Right after your first FreeBSD installation, you are certainly *not*
expected to rush into rebuilding a kernel, for any reason.  In fact,
this could be a dangerous exercise.  It's far too easy to build a kernel
which lacks critical components, and render your system unbootable (at
least unbootable without manual intervention).

Since you are new to the FreeBSD system, my suggestion would be to
forget about rebuilding kernels, optimizing compiler flags, and tweaking
knobs here and there.  Now that you have a working FreeBSD installation
you should *read* about the system you have just installed.

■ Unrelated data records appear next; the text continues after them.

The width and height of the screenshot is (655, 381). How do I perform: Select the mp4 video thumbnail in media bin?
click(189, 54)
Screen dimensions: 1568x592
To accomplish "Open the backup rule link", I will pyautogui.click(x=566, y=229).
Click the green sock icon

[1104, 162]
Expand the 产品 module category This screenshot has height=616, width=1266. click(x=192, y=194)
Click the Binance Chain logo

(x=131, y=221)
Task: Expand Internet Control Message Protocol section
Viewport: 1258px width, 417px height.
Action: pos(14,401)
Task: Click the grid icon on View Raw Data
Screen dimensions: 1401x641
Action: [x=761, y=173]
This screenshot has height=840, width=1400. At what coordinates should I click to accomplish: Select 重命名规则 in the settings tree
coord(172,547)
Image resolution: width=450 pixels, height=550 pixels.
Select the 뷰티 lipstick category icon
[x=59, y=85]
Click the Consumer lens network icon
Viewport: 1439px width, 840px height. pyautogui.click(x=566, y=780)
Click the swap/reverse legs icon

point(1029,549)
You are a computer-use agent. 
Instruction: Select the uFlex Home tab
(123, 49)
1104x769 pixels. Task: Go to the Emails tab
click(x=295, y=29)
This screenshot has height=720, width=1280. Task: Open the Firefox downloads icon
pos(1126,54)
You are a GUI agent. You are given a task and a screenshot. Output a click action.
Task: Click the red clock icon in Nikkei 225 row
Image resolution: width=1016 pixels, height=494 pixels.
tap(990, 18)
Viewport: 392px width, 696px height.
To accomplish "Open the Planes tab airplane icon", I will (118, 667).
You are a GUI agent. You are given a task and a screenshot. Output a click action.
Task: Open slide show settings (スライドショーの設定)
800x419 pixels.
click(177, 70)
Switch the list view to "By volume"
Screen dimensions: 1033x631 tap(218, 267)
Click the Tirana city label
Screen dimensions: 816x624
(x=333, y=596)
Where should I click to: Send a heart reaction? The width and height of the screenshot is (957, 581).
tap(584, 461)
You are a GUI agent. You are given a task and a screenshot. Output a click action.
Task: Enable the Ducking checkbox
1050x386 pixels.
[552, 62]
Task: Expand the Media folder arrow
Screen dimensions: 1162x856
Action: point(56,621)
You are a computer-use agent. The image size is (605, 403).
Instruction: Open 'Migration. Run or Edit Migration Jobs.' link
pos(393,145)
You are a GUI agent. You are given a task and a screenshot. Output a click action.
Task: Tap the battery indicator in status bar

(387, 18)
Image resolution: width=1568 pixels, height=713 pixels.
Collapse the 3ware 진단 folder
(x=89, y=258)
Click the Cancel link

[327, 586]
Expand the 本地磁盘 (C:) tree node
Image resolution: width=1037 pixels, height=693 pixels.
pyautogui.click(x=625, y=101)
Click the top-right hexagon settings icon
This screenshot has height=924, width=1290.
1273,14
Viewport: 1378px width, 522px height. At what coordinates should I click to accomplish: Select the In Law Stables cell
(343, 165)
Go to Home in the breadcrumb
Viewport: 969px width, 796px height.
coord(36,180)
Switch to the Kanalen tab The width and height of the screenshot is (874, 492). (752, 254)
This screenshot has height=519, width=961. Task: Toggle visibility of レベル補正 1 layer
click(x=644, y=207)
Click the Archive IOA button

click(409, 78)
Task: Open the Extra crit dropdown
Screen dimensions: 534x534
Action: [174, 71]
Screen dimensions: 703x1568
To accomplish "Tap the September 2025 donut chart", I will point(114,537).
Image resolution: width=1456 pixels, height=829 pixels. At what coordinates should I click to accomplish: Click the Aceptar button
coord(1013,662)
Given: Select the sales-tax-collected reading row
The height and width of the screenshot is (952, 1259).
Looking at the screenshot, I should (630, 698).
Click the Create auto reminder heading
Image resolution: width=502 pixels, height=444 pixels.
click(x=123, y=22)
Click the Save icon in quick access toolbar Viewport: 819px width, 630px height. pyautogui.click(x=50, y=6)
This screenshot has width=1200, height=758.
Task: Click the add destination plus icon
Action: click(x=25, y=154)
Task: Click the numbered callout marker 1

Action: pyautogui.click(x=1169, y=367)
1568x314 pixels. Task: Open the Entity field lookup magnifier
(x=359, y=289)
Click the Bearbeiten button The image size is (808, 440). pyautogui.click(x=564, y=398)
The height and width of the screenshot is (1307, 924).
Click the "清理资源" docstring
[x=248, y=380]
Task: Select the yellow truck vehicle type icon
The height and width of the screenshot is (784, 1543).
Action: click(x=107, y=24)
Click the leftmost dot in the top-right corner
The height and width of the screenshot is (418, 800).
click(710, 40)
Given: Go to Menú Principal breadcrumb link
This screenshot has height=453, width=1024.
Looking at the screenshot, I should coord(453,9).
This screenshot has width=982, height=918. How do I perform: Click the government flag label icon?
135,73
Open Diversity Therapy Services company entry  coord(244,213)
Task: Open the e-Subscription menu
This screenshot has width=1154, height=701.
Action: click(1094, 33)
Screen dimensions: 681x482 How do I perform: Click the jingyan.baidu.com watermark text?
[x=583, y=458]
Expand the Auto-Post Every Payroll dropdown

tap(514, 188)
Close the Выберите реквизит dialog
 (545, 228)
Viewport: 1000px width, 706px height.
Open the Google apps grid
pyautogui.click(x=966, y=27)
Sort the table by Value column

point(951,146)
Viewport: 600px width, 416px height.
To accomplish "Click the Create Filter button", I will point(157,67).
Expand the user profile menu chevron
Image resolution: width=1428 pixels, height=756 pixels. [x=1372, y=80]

There is a wealth of information about FreeBSD both in the CD-ROM set
which you used to install it, and online.  You should, at least, check
the following:

  * The README.TXT file at the toplevel directory of your
    installation CD-ROM.

  * The web pages at http://www.FreeBSD.org/docs.html

  * The FreeBSD FAQ book, at
    http://www.freebsd.org/doc/en_US.ISO8859-1/books/faq/

    The FAQ contains a lagre list of frequently asked questions
    about FreeBSD.  You will find answers there about a very
    diverse range of topics, including such obscure things as
    ``I managed to trash by boot loader, what should I do now?''.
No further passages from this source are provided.